We're not solving db latency yet. A good place to start is aggressively caching at the edge. We offer an in-memory redis cache for this that can replicate commands globally. Beyond that you'd need read replicas which will be possible once we launch persistent storage. That said, latency between data centers on the same continent is often less than I would have thought!
Gotcha, honestly that feels pretty niche to me, which might be a good place for a startup to start.
I can't think of many back-end applications between purely static content (just use a CDN) and needs a database connection. Probably video game servers, where you don't need the game state to be (immediately) stored/accessed globally.
We've been talking to a lot of startups doing communications tools, especially for remote work.
Lots of full stack apps benefit from app servers + redis cache in different regions. They need a database connection, but if they're already done the work to minimize DB round trips they might just work with no code changes.

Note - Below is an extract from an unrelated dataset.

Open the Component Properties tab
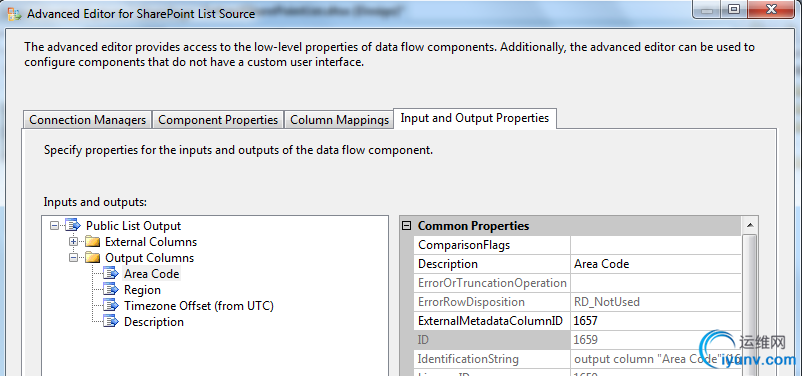[x=218, y=120]
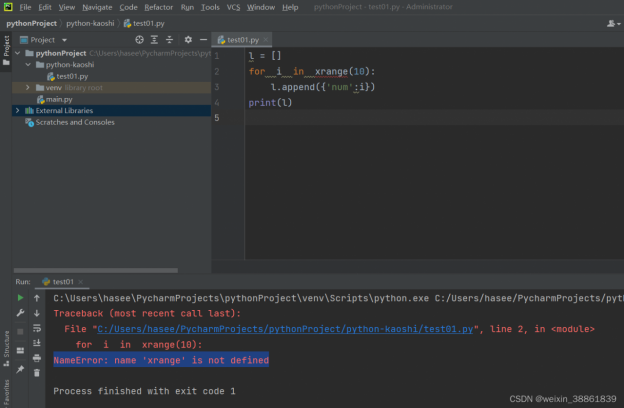Click the Collapse All icon in Project panel
This screenshot has height=408, width=624.
170,40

There are also a bunch of folks doing really dynamic video and image delivery. Where an individual user gets an entirely unique blob of binary data.
I could see IoT device 'acceleration' to be a significant potential use-case. Something with a tiny bill of materials for the device itself, offloading any non-trivial processing to a virtual device on the closest 'real' infrastructure you can get. Especially for something human-interactive, you would want to be very aggressive about minimizing latency.
Also, depending on how tight the limits are for VM lifetime / bandwidth / outbound connections, I could see using these as a kind of virtual NIC / service mesh type thing for consumer-grade internet connections, to restore the inbound routing capabilities precluded by carrier-grade NAT and avoid their traffic discrimination, as well as potentially on-boarding to higher-quality transit as early as possible for use when accessing latency-sensitive services further 'interior' to the cloud.
These are great. IoT seems like a thing you could do but that's a really specific use case I hadn't even considered.
The second example would be interesting to try. There's no real limit on VM lifetime or outbound connections, bandwidth is more of a budget problem. VMs are ephemeral, so they _can_ go away but we're all happier if they just run forever.